Extract, word for word, each line from the line holding "How do I perform: Click" through the end of the records. Omit every picture.

[Collected data]
--
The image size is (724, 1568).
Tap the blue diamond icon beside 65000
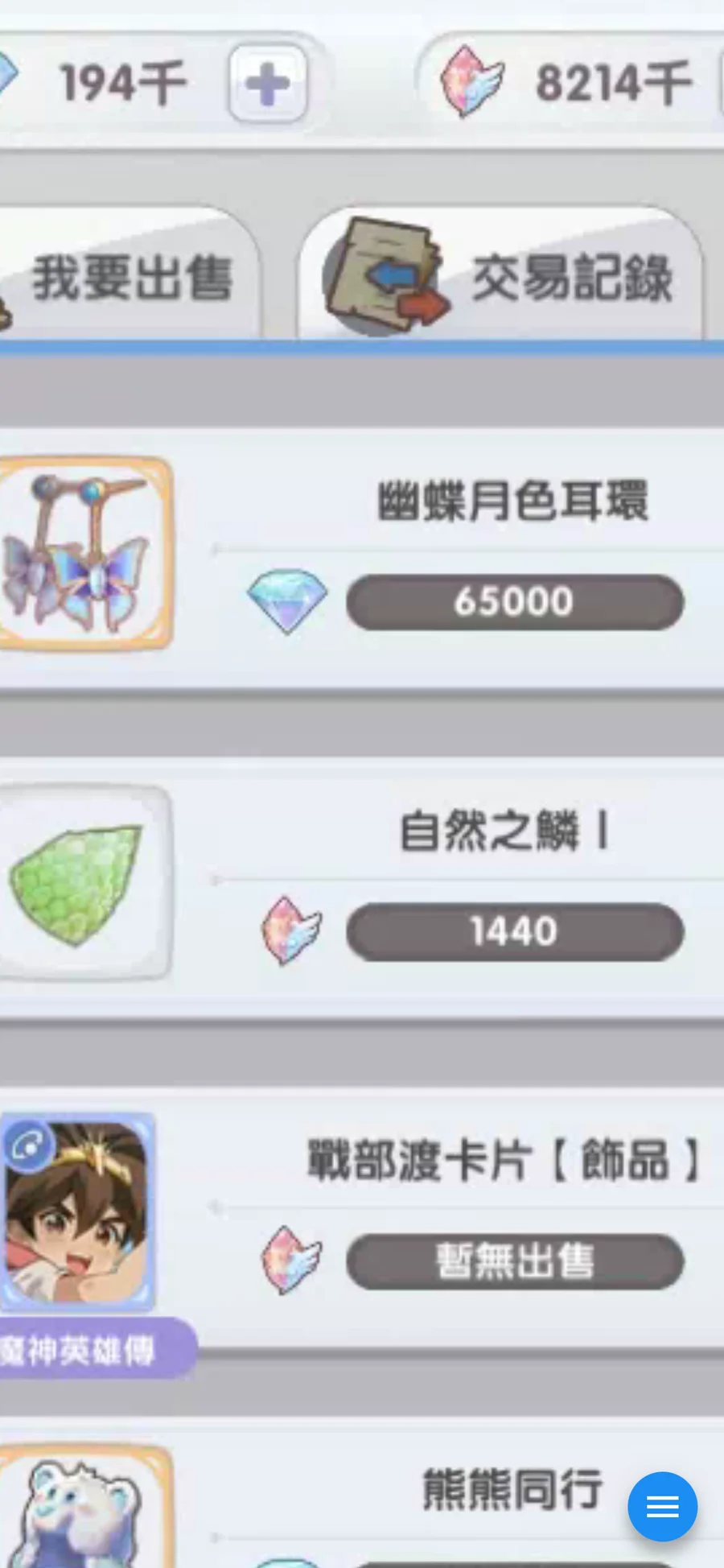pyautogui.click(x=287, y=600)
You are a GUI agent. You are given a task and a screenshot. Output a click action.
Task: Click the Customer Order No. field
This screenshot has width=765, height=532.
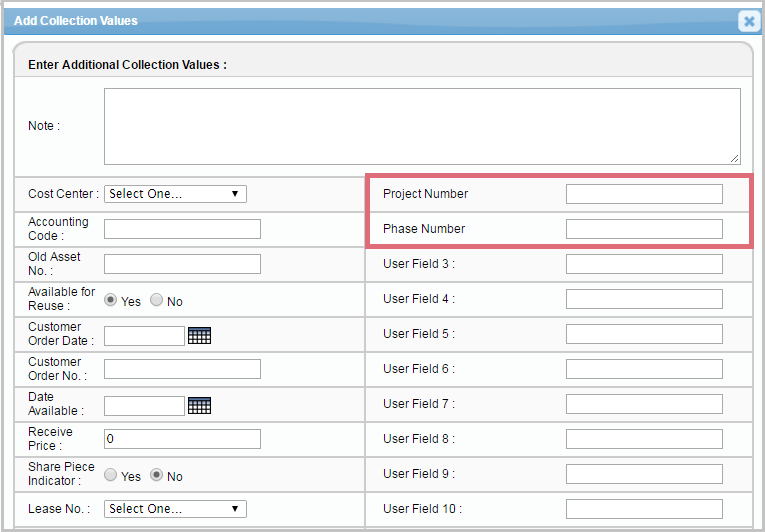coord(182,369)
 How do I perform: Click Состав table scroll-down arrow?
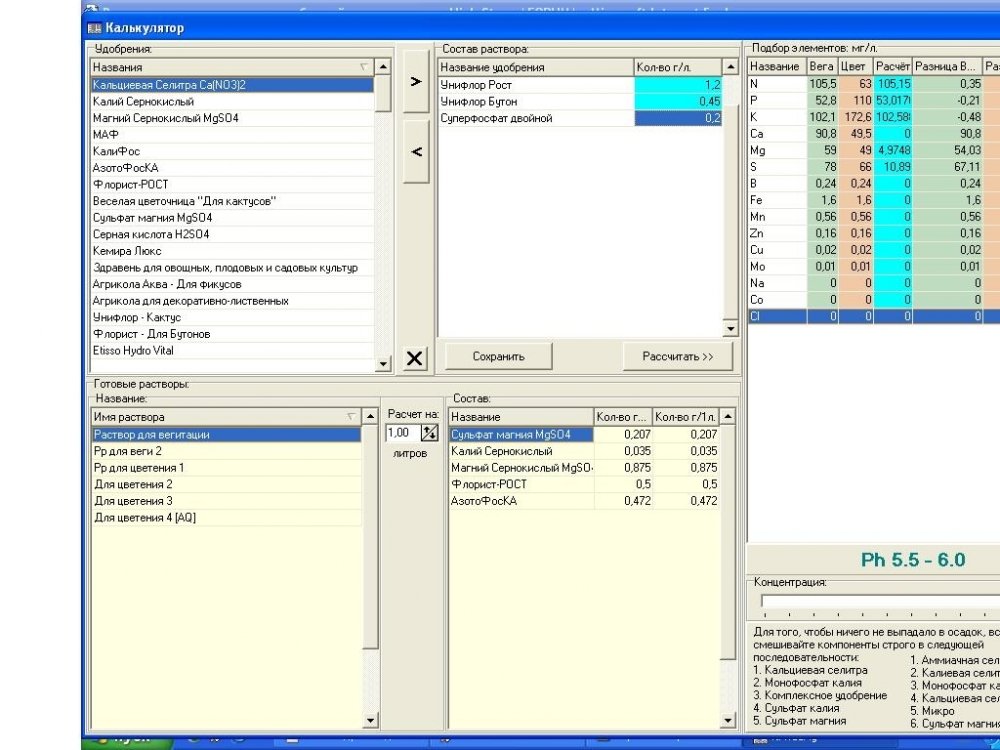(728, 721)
--
RESPONSE:
 How do I perform: Click Состав table scroll-down arrow?
(728, 721)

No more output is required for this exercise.